# TASK BRIEF
Tally the lines in the items below that contain the string "each", matching case exactly. Reply with the number alone.

# DATA ROWS
——
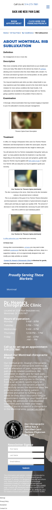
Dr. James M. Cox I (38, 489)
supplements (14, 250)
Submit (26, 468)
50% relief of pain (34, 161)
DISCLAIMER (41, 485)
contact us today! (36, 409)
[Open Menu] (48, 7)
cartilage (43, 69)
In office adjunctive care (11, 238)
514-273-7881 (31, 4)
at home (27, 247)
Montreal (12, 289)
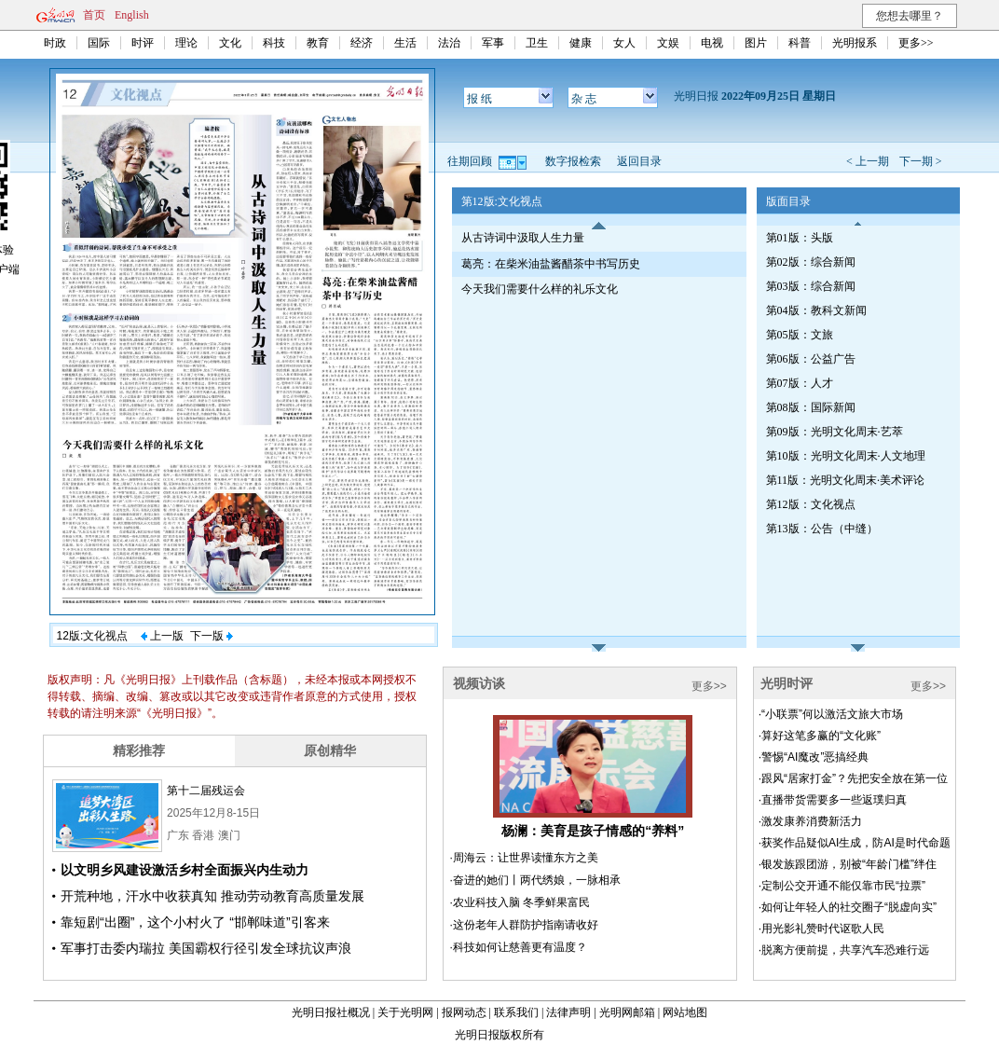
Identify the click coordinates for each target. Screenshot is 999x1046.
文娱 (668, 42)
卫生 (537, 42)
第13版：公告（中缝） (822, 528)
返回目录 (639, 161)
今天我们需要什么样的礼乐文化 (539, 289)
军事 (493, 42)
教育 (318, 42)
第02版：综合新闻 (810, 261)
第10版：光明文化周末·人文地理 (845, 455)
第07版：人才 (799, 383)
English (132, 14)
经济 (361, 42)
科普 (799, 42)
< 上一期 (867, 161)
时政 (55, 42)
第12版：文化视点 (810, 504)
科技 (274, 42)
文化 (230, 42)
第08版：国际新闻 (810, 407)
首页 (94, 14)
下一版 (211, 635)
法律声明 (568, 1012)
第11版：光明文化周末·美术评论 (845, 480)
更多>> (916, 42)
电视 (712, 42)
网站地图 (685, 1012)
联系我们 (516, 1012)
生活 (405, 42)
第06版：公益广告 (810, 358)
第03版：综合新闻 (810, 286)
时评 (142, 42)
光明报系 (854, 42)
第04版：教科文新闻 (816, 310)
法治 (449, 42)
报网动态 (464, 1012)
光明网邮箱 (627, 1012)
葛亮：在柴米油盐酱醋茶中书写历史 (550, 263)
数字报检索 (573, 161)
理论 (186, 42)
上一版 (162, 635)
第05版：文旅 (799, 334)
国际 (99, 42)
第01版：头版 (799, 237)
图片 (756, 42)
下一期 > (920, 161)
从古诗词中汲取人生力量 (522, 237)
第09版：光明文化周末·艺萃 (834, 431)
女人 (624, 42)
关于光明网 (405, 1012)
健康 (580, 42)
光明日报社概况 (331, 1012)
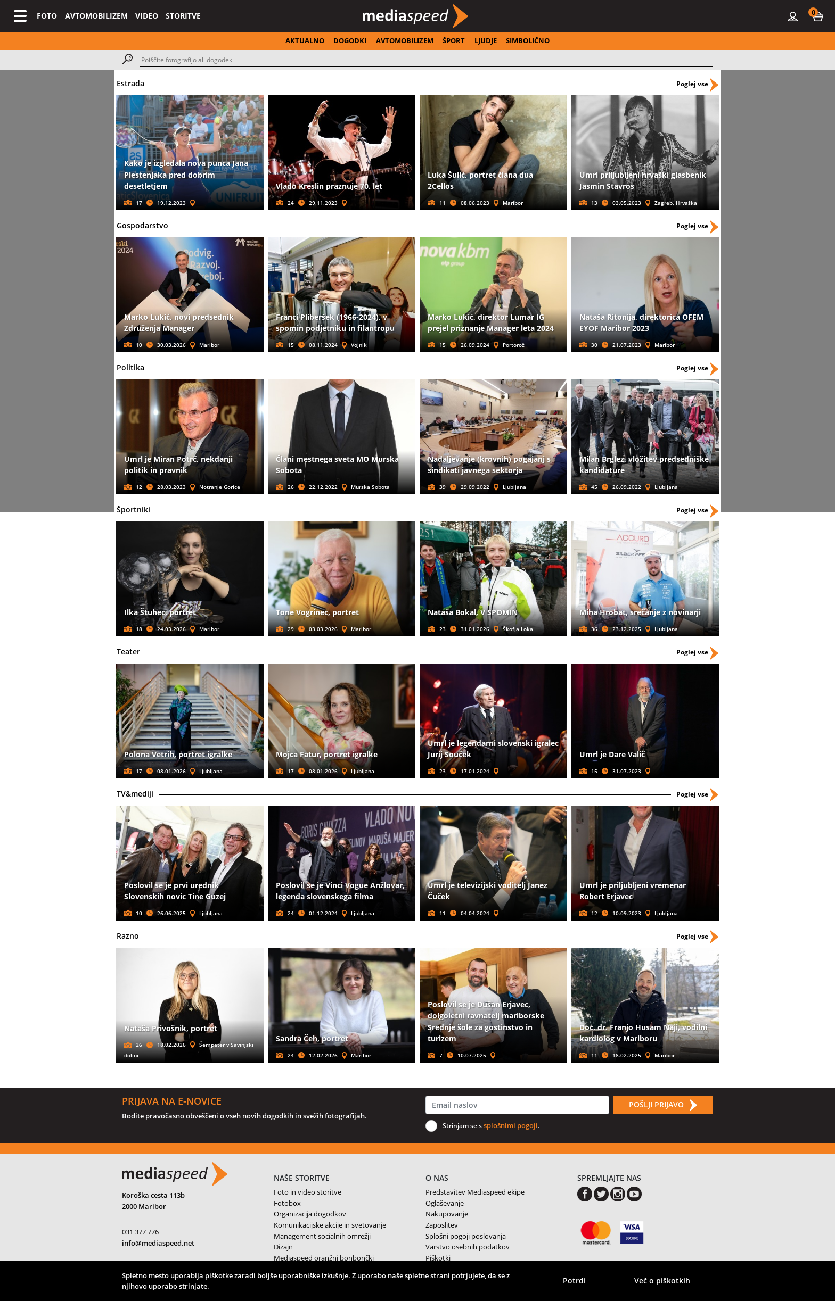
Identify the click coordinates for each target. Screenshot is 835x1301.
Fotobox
——
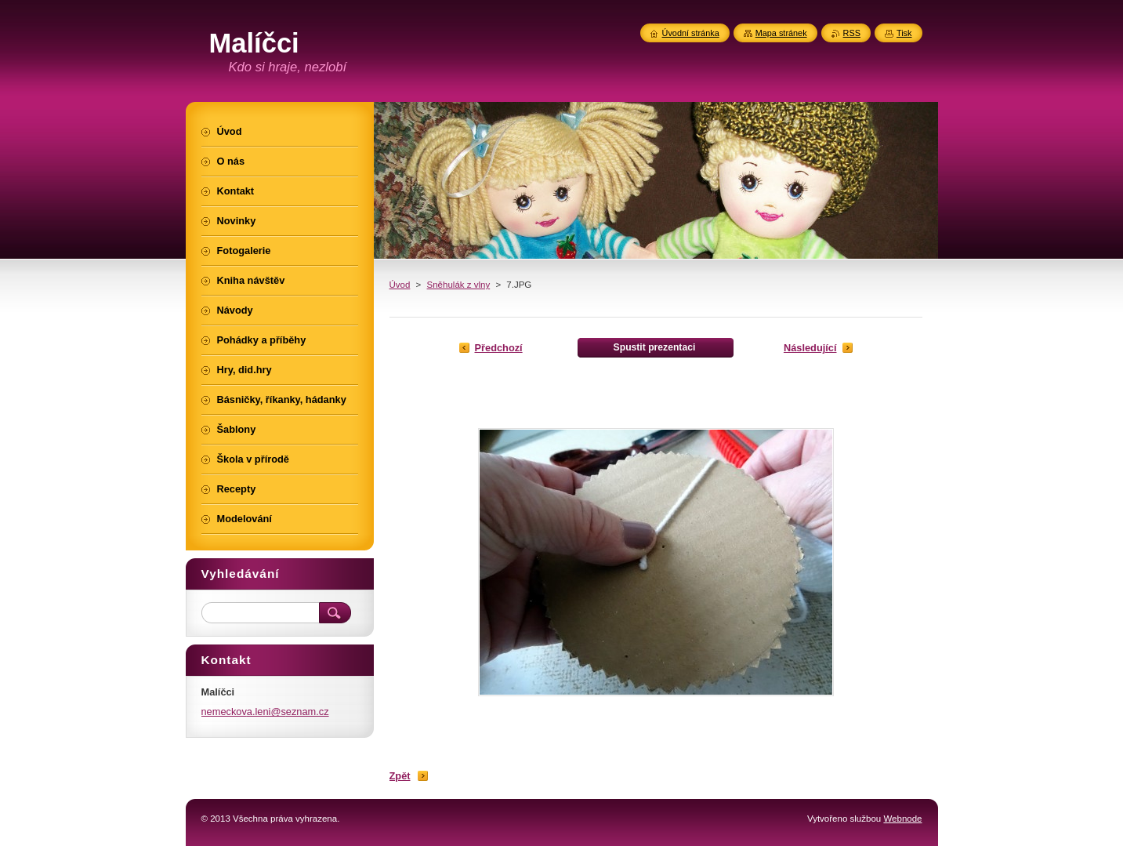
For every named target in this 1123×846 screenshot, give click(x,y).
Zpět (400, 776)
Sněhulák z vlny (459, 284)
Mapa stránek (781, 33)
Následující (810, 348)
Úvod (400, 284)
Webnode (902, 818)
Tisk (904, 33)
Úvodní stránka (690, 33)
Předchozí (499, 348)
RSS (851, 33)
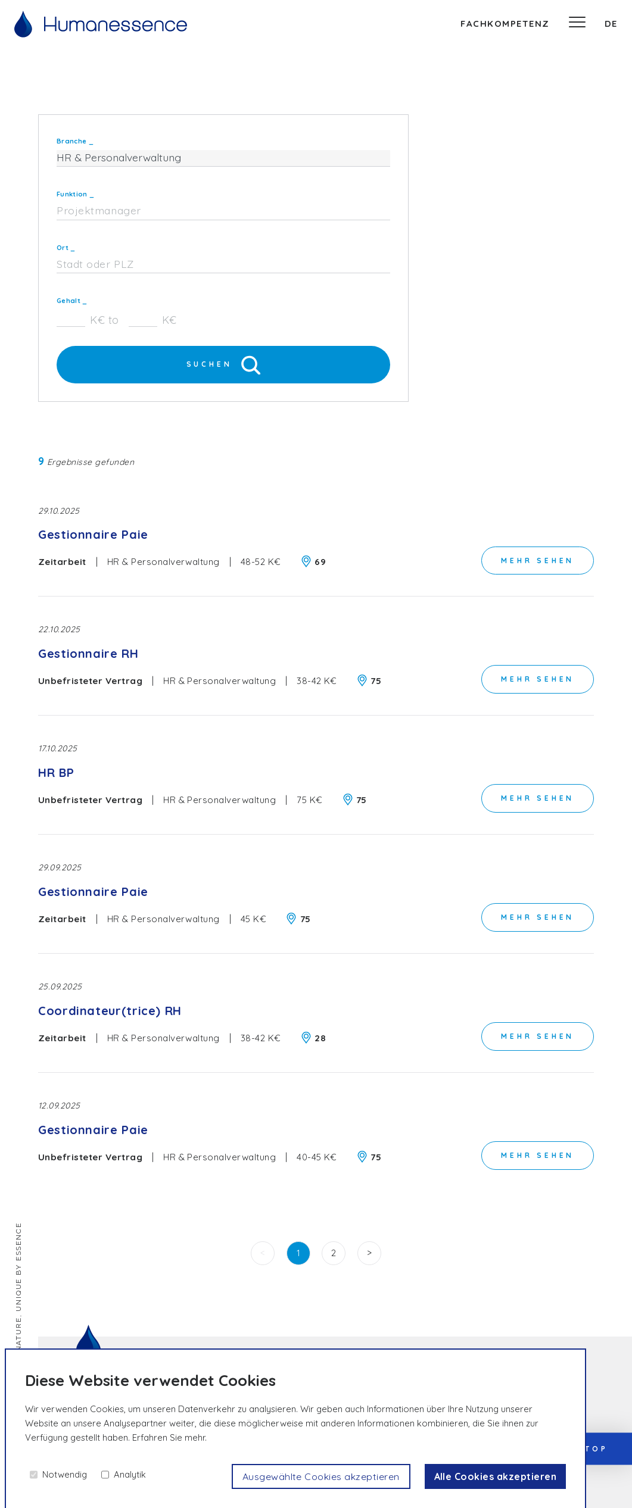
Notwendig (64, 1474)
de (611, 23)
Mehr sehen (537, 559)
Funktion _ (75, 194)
——
# WRITTEN ANSWER
2